Der obengenannten wissenschaftlich-kompilierenden Richtung zufolge ist die Hexenverfolgung kein einheitliches Phänomen, sondern sie setzt sich zusammen aus einer Vielzahl einzelner Erscheinungen, die in ihrer Gesamtheit unser Bild der Ereignisse bestimmen. Diese historisch-wissenschaftliche Richtung stellt die Hexenverfolgungen als verabscheuungswürdige Verbrechen dar, für die wiederum viele verschiedene Personen die Verantwortung tragen. Die Tausende zu Tode gemarterter Frauen und Männer sind unschuldige Opfer, die aus niedrigsten Motiven ermordet wurden: aus Habgier, Neid, Rachsucht, religiöser Verblendung, Aberglaube und Irrsinn. Kurt Baschwitz, Hexen und Hexenprozesse, Die Geschichte eines Massenwahns und seiner Bekämpfung (München, 1963) mag für diese Richtung stehen. In einer umfassenden Darstellung demonstriert er seine Kenntnis der Materie und plädiert für eine differenzierte Sichtweise. Nicht die Kirche als solche trage die Schuld an den Gräueln, ist seine These, sondern einzelne ihrer Vertreter, aber auch weltliche Obrigkeiten wie Bürgermeister, Stadtväter oder lokale Feudalherren, die in ihrem Einflussbereich die Pogrome entfachten.

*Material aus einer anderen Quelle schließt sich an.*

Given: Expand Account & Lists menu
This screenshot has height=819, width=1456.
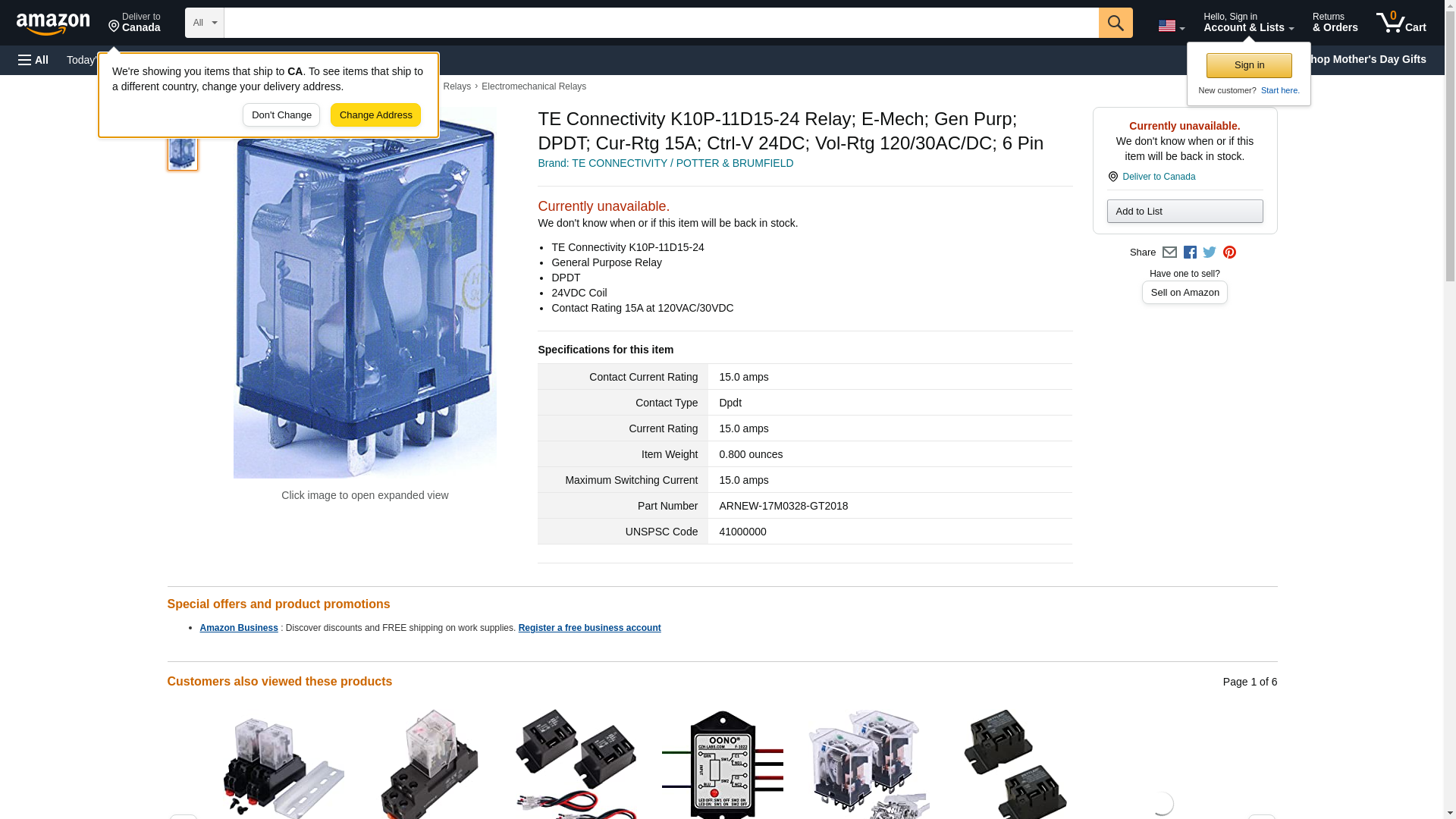Looking at the screenshot, I should click(1248, 22).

Die Bürger selbst sind in dieser Reihe nicht ausgenommen. Die meisten Anklagen gegen Hexen kamen aus der Bevölkerung selbst, weniger von oben. Die Erklärungen dafür sind nicht nur unzulänglich, sondern oft nichtssagend. Das Schreckliche an den Verfolgungen des 16. und 17. Jahrhunderts, das aber auch ihre Effektivität ausmachte (das Wort „Effektivität“ gebrauche ich ohne jeden Zynismus), ist die hier fassbare Gleichzeitigkeit des Ungleichzeitigen. Aus finsterstem Aberglauben geboren, fielen dem Hexenwahn Zehntausende unschuldiger Menschen zum Opfer, weil die Verfolger mit System vorgingen. Nie zuvor wurde eine neuzeitliche Methode so konsequent und umfassend angewendet. Aber zu welchem Ende? Das Gedankengut war mittelalterlich, die Art und Weise des Vorgehens modern. Diese unheilige Allianz ließ in Europa die Scheiterhaufen lodern.